Python Data Pipeline for Hyrox Results → Supabase + GitHub Actions
I’m building a fitness analytics web app and need help creating a reliable data pipeline to ingest HYROX race results.
Scope:
-Fetch race data from a public source (CSV/parquet/API/CDN)
-Parse and transform into a structured format
-Normalize athlete names for search (e.g., “First Last”, handle doubles/relay teams)
-Load into Supabase
-Ensure no duplicate records (idempotent upserts)
-Create a GitHub Actions workflow that runs weekly to ingest new data
Requirements:
-Python (pandas, requests, pyarrow/parquet)

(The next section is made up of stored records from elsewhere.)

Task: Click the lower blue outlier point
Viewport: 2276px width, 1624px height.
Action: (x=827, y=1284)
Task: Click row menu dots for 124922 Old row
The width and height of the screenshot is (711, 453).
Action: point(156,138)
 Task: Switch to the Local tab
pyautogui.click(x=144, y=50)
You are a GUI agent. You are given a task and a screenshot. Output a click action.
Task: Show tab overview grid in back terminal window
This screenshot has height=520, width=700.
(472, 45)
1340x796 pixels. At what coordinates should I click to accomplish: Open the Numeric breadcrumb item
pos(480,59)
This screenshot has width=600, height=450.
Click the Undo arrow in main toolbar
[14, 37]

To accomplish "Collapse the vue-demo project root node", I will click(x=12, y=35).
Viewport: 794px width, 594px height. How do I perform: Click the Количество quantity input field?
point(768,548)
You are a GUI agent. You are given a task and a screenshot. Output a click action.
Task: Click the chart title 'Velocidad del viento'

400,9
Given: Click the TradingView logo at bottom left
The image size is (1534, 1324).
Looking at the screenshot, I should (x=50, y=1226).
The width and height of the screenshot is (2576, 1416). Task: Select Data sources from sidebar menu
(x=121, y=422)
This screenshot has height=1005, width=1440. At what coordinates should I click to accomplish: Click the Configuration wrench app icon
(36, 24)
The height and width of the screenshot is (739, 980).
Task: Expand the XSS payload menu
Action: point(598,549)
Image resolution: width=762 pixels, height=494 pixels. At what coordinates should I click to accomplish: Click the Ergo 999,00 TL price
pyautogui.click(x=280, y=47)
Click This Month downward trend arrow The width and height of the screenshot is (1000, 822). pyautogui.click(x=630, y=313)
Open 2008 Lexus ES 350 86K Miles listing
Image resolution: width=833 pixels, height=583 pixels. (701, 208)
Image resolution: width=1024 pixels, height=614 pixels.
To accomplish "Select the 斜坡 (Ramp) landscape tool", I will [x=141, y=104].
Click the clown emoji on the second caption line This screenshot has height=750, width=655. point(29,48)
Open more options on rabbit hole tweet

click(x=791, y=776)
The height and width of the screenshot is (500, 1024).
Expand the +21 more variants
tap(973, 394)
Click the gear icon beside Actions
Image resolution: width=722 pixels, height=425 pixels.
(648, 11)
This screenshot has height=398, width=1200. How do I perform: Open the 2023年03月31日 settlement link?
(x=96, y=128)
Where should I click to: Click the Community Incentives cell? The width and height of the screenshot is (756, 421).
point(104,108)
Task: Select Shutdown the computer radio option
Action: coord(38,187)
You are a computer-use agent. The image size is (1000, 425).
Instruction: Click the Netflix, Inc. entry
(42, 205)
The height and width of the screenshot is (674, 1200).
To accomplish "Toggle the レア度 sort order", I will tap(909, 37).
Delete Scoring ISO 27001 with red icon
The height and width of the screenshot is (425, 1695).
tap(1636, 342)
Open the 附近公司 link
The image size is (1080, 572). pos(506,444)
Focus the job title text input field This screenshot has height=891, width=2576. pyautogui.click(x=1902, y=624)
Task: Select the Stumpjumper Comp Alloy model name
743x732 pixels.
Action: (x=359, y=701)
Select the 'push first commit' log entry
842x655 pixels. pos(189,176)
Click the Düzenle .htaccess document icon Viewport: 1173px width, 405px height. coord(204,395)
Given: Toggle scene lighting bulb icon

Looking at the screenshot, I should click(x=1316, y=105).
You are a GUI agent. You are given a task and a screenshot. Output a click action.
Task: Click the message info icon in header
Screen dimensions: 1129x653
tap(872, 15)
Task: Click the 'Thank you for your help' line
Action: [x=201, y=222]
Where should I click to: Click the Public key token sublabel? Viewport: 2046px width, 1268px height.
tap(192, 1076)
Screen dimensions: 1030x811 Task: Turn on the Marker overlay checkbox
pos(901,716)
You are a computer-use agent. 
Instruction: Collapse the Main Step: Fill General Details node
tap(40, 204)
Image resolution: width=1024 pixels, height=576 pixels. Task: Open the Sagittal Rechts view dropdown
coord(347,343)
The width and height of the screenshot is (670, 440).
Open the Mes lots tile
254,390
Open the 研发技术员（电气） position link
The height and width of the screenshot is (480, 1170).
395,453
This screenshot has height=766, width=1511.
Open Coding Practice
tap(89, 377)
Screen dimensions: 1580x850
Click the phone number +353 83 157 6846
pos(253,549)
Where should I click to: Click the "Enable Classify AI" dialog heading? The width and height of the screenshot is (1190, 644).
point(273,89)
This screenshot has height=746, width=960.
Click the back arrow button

-Experience with ETL/data pipelines
-PostgreSQL or Supabase experience
-GitHub Actions (CI/CD automation)
-Clean, readable, well-documented code
Deliverables:
-Python pipeline (fetch → transform → load)
-Requirements file (requirements.txt)
-.env.example for configuration
-GitHub Actions workflow file
-README with:
*setup instructions
*how to run locally
*how to configure secrets
*how to test
Important:
-I will add production credentials myself (do NOT include secrets)
-Code must not include any obfuscation or hidden external calls
-Prefer simple, maintainable architecture over overly complex solutions
Bonus if you have experience with:
-Large datasets (500k+ rows)
-Data validation / QA checks
-Search optimization (name normalization)
Budget:
-Open to proposals based on experience